To do
Look through the listing below and report every line that contains "chart".

[Material provided]

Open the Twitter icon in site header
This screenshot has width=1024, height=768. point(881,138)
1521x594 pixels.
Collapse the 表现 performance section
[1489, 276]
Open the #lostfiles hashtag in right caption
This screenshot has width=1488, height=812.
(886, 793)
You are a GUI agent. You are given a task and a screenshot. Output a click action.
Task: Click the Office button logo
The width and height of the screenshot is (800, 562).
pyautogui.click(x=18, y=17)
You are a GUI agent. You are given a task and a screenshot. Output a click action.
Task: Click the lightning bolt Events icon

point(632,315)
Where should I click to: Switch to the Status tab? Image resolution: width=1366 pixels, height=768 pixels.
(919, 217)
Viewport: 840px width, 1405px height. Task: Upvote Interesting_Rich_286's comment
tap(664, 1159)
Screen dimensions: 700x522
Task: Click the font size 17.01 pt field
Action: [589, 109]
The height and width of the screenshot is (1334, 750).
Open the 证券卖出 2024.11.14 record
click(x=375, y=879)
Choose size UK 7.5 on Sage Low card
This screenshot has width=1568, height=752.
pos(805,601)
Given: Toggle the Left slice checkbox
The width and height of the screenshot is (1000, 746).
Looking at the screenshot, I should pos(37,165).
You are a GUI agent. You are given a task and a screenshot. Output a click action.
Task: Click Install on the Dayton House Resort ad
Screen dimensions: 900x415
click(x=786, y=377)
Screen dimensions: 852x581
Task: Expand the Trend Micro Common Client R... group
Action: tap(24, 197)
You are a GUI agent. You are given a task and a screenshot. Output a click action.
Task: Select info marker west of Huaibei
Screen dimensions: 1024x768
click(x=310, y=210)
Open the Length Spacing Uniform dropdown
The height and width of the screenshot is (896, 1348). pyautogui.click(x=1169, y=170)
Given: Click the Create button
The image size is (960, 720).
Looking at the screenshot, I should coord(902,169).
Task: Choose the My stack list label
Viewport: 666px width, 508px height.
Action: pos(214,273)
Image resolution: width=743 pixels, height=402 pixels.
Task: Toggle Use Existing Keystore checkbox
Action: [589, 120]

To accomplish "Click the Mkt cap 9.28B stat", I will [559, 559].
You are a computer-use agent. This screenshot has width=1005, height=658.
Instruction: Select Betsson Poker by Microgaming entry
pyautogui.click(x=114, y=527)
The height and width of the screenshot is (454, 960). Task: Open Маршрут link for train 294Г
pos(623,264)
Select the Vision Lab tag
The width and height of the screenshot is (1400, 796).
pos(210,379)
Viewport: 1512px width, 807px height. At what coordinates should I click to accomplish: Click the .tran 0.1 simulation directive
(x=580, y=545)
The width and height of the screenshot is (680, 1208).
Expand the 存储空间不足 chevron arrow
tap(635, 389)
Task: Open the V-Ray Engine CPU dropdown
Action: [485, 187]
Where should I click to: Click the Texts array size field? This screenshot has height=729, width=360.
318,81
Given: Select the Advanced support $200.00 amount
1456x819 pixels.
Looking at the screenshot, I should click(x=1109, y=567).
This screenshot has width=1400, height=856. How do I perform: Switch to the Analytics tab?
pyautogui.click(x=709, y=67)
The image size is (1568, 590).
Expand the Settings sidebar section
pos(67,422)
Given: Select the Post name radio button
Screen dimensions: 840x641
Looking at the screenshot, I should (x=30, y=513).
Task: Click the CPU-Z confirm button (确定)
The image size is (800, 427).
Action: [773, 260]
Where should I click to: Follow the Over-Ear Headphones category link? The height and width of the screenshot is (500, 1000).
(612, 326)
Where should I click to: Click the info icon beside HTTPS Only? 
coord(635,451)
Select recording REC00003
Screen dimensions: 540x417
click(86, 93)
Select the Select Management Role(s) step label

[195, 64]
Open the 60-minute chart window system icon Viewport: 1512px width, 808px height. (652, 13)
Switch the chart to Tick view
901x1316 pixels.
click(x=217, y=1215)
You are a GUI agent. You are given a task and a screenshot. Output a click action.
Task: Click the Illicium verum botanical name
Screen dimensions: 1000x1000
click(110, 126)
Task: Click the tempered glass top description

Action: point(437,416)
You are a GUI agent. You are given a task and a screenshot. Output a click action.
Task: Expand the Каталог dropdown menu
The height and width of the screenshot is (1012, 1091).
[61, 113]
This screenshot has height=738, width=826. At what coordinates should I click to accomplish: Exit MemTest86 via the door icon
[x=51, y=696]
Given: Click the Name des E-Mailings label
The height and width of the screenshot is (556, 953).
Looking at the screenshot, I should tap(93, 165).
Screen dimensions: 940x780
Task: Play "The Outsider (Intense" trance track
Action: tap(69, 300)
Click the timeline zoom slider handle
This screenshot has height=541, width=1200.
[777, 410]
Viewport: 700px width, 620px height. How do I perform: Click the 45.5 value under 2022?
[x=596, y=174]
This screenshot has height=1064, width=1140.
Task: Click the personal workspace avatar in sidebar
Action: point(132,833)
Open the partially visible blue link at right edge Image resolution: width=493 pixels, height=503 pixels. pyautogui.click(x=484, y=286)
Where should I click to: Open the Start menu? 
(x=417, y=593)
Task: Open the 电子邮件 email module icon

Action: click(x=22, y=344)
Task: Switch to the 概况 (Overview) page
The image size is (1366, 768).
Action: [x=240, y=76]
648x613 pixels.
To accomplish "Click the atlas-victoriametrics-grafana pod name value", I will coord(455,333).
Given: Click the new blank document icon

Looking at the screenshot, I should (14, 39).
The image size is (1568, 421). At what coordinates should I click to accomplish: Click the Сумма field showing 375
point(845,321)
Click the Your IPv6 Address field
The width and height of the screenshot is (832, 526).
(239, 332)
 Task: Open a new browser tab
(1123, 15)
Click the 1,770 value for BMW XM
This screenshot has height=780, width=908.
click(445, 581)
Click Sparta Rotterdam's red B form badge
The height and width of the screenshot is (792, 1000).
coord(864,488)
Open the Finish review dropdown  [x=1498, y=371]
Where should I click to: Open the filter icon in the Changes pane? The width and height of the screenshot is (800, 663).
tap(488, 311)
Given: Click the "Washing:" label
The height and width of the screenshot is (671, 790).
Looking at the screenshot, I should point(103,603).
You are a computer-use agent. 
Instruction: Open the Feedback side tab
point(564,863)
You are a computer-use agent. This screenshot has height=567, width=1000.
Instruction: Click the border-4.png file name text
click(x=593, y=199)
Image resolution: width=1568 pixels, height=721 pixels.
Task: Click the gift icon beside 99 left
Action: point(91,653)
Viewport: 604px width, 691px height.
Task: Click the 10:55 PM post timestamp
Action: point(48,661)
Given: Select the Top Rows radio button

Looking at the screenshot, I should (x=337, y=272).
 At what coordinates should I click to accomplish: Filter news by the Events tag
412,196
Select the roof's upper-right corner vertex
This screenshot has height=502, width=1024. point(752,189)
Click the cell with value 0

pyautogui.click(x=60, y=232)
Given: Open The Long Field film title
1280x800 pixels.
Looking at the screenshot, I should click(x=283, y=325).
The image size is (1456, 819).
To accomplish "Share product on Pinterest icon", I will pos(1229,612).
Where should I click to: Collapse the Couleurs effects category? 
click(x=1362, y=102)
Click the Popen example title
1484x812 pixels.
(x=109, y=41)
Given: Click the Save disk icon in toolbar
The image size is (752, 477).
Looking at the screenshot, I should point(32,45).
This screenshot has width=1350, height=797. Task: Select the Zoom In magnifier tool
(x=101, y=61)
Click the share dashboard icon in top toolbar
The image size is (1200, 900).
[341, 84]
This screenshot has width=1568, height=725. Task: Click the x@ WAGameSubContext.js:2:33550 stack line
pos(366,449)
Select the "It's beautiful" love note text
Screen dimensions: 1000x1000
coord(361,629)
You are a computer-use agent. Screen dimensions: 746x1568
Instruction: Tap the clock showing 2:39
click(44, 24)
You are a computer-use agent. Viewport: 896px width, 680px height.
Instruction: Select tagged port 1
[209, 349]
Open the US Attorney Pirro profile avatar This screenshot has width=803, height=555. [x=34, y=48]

[/Material provided]

Output below
Open the 60-minute chart window system icon Viewport: 1512px width, 808px height. (652, 13)
Switch the chart to Tick view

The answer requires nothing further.